▶ **WRITTEN EXERCISE**
Set out the items below as a numbered list, leaving out any blank lines.

::: RECORDS TO USE

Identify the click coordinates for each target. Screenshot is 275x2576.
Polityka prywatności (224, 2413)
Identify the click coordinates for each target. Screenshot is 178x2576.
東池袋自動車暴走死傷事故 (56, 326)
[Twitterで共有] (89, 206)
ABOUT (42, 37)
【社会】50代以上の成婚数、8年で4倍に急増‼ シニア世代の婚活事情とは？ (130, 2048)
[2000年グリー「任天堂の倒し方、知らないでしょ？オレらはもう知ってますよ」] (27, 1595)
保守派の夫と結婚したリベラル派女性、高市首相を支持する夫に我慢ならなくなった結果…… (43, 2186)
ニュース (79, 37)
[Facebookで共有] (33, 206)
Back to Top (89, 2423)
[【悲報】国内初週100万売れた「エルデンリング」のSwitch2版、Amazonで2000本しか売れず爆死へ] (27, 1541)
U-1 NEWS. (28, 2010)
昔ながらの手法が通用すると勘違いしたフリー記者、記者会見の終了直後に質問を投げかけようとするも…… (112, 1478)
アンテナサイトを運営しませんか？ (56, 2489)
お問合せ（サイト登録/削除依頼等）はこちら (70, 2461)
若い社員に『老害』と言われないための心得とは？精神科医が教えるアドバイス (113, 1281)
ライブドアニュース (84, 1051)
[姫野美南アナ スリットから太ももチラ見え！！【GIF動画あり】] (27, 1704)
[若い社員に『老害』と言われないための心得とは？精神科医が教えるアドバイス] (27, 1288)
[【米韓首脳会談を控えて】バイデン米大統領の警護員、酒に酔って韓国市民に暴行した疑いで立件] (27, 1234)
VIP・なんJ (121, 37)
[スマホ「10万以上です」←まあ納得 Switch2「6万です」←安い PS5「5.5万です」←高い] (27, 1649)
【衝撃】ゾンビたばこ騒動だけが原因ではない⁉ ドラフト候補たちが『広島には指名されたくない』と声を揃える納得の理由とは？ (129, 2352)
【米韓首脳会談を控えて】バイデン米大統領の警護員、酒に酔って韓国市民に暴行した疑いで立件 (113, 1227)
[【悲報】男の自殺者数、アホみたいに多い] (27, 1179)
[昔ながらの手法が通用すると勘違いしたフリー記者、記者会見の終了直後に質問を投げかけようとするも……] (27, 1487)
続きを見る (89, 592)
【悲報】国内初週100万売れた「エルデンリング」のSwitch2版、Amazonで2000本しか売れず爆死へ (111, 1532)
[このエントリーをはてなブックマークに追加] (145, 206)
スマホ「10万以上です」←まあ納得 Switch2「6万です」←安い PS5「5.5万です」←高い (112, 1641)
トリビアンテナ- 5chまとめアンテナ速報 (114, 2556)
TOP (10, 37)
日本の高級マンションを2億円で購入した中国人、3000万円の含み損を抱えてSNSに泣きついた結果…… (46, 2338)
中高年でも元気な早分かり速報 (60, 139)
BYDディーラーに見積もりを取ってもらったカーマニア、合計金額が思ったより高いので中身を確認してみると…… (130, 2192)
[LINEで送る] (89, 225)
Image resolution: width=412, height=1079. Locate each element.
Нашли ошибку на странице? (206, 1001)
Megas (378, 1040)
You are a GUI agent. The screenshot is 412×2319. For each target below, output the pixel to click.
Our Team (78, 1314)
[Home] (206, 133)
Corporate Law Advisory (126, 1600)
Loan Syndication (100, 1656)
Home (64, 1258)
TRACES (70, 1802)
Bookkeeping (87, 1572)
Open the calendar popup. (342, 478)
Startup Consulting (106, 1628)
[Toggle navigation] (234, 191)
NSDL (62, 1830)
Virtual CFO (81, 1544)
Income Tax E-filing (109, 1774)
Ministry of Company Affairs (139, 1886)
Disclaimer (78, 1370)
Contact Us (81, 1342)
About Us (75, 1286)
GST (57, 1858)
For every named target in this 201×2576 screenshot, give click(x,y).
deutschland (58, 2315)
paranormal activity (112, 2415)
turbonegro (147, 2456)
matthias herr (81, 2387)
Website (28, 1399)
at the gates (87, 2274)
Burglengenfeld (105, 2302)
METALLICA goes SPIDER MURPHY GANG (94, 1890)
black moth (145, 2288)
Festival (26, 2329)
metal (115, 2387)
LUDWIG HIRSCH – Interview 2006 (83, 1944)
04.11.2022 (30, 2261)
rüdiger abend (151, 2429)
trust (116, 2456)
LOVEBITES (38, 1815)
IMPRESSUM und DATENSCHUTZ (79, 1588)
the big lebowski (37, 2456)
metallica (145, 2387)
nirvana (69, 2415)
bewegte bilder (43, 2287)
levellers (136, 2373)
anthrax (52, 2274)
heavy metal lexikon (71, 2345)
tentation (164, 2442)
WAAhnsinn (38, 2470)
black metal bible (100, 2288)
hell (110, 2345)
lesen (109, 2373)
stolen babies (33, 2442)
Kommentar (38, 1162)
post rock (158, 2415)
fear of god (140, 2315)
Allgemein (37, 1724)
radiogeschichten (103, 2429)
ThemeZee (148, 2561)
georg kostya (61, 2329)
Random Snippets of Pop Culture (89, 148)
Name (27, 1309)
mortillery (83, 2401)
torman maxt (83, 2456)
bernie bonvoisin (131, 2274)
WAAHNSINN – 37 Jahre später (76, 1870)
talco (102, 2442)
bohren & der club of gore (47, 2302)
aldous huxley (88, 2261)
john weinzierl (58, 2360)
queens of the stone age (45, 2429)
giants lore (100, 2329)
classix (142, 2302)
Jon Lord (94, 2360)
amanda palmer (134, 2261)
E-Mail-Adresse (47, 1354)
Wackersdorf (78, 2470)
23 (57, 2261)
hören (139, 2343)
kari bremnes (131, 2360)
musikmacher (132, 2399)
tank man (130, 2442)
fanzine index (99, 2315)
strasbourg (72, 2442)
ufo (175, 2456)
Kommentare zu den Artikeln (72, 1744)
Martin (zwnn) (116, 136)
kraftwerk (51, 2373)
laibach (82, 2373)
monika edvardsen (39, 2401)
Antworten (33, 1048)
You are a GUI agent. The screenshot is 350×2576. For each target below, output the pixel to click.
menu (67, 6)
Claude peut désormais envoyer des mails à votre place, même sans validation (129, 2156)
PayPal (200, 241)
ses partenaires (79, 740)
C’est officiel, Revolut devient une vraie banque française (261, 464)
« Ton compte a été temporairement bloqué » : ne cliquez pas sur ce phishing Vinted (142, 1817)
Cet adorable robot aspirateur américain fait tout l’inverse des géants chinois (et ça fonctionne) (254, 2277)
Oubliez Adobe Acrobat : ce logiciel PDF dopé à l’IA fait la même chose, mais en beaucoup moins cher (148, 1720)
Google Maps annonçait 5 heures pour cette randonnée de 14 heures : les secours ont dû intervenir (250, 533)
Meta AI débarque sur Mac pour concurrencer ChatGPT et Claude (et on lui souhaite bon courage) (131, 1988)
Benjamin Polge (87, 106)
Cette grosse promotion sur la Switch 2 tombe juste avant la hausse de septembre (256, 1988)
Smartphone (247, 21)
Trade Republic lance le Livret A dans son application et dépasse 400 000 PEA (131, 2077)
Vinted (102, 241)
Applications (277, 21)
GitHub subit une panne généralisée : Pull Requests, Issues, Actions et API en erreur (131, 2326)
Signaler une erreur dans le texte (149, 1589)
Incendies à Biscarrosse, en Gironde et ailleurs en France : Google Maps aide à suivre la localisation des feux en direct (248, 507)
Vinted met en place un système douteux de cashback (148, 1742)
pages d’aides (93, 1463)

::::::

▶ **FINISHED EXERCISE**
1. Identify the click coordinates for each target. Screenshot is 275x2576.
2. Polityka prywatności (224, 2413)
3. Identify the click coordinates for each target. Screenshot is 178x2576.
4. 東池袋自動車暴走死傷事故 (56, 326)
5. [Twitterで共有] (89, 206)
6. ABOUT (42, 37)
7. 【社会】50代以上の成婚数、8年で4倍に急増‼ シニア世代の婚活事情とは？ (130, 2048)
8. [2000年グリー「任天堂の倒し方、知らないでしょ？オレらはもう知ってますよ」] (27, 1595)
9. 保守派の夫と結婚したリベラル派女性、高市首相を支持する夫に我慢ならなくなった結果…… (43, 2186)
10. ニュース (79, 37)
11. [Facebookで共有] (33, 206)
12. Back to Top (89, 2423)
13. [【悲報】国内初週100万売れた「エルデンリング」のSwitch2版、Amazonで2000本しか売れず爆死へ] (27, 1541)
14. U-1 NEWS. (28, 2010)
15. 昔ながらの手法が通用すると勘違いしたフリー記者、記者会見の終了直後に質問を投げかけようとするも…… (112, 1478)
16. アンテナサイトを運営しませんか？ (56, 2489)
17. お問合せ（サイト登録/削除依頼等）はこちら (70, 2461)
18. 若い社員に『老害』と言われないための心得とは？精神科医が教えるアドバイス (113, 1281)
19. ライブドアニュース (84, 1051)
20. [姫野美南アナ スリットから太ももチラ見え！！【GIF動画あり】] (27, 1704)
21. [若い社員に『老害』と言われないための心得とは？精神科医が教えるアドバイス] (27, 1288)
22. [【米韓首脳会談を控えて】バイデン米大統領の警護員、酒に酔って韓国市民に暴行した疑いで立件] (27, 1234)
23. VIP・なんJ (121, 37)
24. [スマホ「10万以上です」←まあ納得 Switch2「6万です」←安い PS5「5.5万です」←高い] (27, 1649)
25. 【衝撃】ゾンビたばこ騒動だけが原因ではない⁉ ドラフト候補たちが『広島には指名されたくない』と声を揃える納得の理由とは？ (129, 2352)
26. 【米韓首脳会談を控えて】バイデン米大統領の警護員、酒に酔って韓国市民に暴行した疑いで立件 (113, 1227)
27. [【悲報】男の自殺者数、アホみたいに多い] (27, 1179)
28. [昔ながらの手法が通用すると勘違いしたフリー記者、記者会見の終了直後に質問を投げかけようとするも……] (27, 1487)
29. 続きを見る (89, 592)
30. 【悲報】国内初週100万売れた「エルデンリング」のSwitch2版、Amazonで2000本しか売れず爆死へ (111, 1532)
31. [このエントリーをはてなブックマークに追加] (145, 206)
32. スマホ「10万以上です」←まあ納得 Switch2「6万です」←安い PS5「5.5万です」←高い (112, 1641)
33. トリビアンテナ- 5chまとめアンテナ速報 (114, 2556)
34. TOP (10, 37)
35. 日本の高級マンションを2億円で購入した中国人、3000万円の含み損を抱えてSNSに泣きついた結果…… (46, 2338)
36. 中高年でも元気な早分かり速報 (60, 139)
37. BYDディーラーに見積もりを取ってもらったカーマニア、合計金額が思ったより高いので中身を確認してみると…… (130, 2192)
38. [LINEで送る] (89, 225)
39. Image resolution: width=412, height=1079. Locate each element.
40. Нашли ошибку на странице? (206, 1001)
41. Megas (378, 1040)
42. You are a GUI agent. The screenshot is 412×2319. For each target below, output the pixel to click.
43. Our Team (78, 1314)
44. [Home] (206, 133)
45. Corporate Law Advisory (126, 1600)
46. Loan Syndication (100, 1656)
47. Home (64, 1258)
48. TRACES (70, 1802)
49. Bookkeeping (87, 1572)
50. Open the calendar popup. (342, 478)
51. Startup Consulting (106, 1628)
52. [Toggle navigation] (234, 191)
53. NSDL (62, 1830)
54. Virtual CFO (81, 1544)
55. Income Tax E-filing (109, 1774)
56. Ministry of Company Affairs (139, 1886)
57. Disclaimer (78, 1370)
58. Contact Us (81, 1342)
59. About Us (75, 1286)
60. GST (57, 1858)
61. For every named target in this 201×2576 screenshot, give click(x,y).
62. deutschland (58, 2315)
63. paranormal activity (112, 2415)
64. turbonegro (147, 2456)
65. matthias herr (81, 2387)
66. Website (28, 1399)
67. at the gates (87, 2274)
68. Burglengenfeld (105, 2302)
69. METALLICA goes SPIDER MURPHY GANG (94, 1890)
70. black moth (145, 2288)
71. Festival (26, 2329)
72. metal (115, 2387)
73. LUDWIG HIRSCH – Interview 2006 (83, 1944)
74. 04.11.2022 (30, 2261)
75. rüdiger abend (151, 2429)
76. trust (116, 2456)
77. LOVEBITES (38, 1815)
78. IMPRESSUM und DATENSCHUTZ (79, 1588)
79. the big lebowski (37, 2456)
80. metallica (145, 2387)
81. nirvana (69, 2415)
82. bewegte bilder (43, 2287)
83. levellers (136, 2373)
84. anthrax (52, 2274)
85. heavy metal lexikon (71, 2345)
86. tentation (164, 2442)
87. WAAhnsinn (38, 2470)
88. black metal bible (100, 2288)
89. hell (110, 2345)
90. lesen (109, 2373)
91. stolen babies (33, 2442)
92. Kommentar (38, 1162)
93. post rock (158, 2415)
94. fear of god (140, 2315)
95. Allgemein (37, 1724)
96. radiogeschichten (103, 2429)
97. ThemeZee (148, 2561)
98. georg kostya (61, 2329)
99. Random Snippets of Pop Culture (89, 148)
100. Name (27, 1309)
101. mortillery (83, 2401)
102. torman maxt (83, 2456)
103. bernie bonvoisin (131, 2274)
104. WAAHNSINN – 37 Jahre später (76, 1870)
105. talco (102, 2442)
106. bohren & der club of gore (47, 2302)
107. aldous huxley (88, 2261)
108. john weinzierl (58, 2360)
109. queens of the stone age (45, 2429)
110. giants lore (100, 2329)
111. classix (142, 2302)
112. Jon Lord (94, 2360)
113. amanda palmer (134, 2261)
114. E-Mail-Adresse (47, 1354)
115. Wackersdorf (78, 2470)
116. 23 (57, 2261)
117. hören (139, 2343)
118. kari bremnes (131, 2360)
119. musikmacher (132, 2399)
120. tank man (130, 2442)
121. fanzine index (99, 2315)
122. strasbourg (72, 2442)
123. ufo (175, 2456)
124. Kommentare zu den Artikeln (72, 1744)
125. Martin (zwnn) (116, 136)
126. kraftwerk (51, 2373)
127. laibach (82, 2373)
128. monika edvardsen (39, 2401)
129. Antworten (33, 1048)
130. You are a GUI agent. The screenshot is 350×2576. For each target below, output the pixel to click.
131. menu (67, 6)
132. Claude peut désormais envoyer des mails à votre place, même sans validation (129, 2156)
133. PayPal (200, 241)
134. ses partenaires (79, 740)
135. C’est officiel, Revolut devient une vraie banque française (261, 464)
136. « Ton compte a été temporairement bloqué » : ne cliquez pas sur ce phishing Vinted (142, 1817)
137. Cet adorable robot aspirateur américain fait tout l’inverse des géants chinois (et ça fonctionne) (254, 2277)
138. Oubliez Adobe Acrobat : ce logiciel PDF dopé à l’IA fait la même chose, mais en beaucoup moins cher (148, 1720)
139. Google Maps annonçait 5 heures pour cette randonnée de 14 heures : les secours ont dû intervenir (250, 533)
140. Meta AI débarque sur Mac pour concurrencer ChatGPT et Claude (et on lui souhaite bon courage) (131, 1988)
141. Benjamin Polge (87, 106)
142. Cette grosse promotion sur la Switch 2 tombe juste avant la hausse de septembre (256, 1988)
143. Smartphone (247, 21)
144. Trade Republic lance le Livret A dans son application et dépasse 400 000 PEA (131, 2077)
145. Vinted (102, 241)
146. Applications (277, 21)
147. GitHub subit une panne généralisée : Pull Requests, Issues, Actions et API en erreur (131, 2326)
148. Signaler une erreur dans le texte (149, 1589)
149. Incendies à Biscarrosse, en Gironde et ailleurs en France : Google Maps aide à suivre la localisation des feux en direct (248, 507)
150. Vinted met en place un système douteux de cashback (148, 1742)
151. pages d’aides (93, 1463)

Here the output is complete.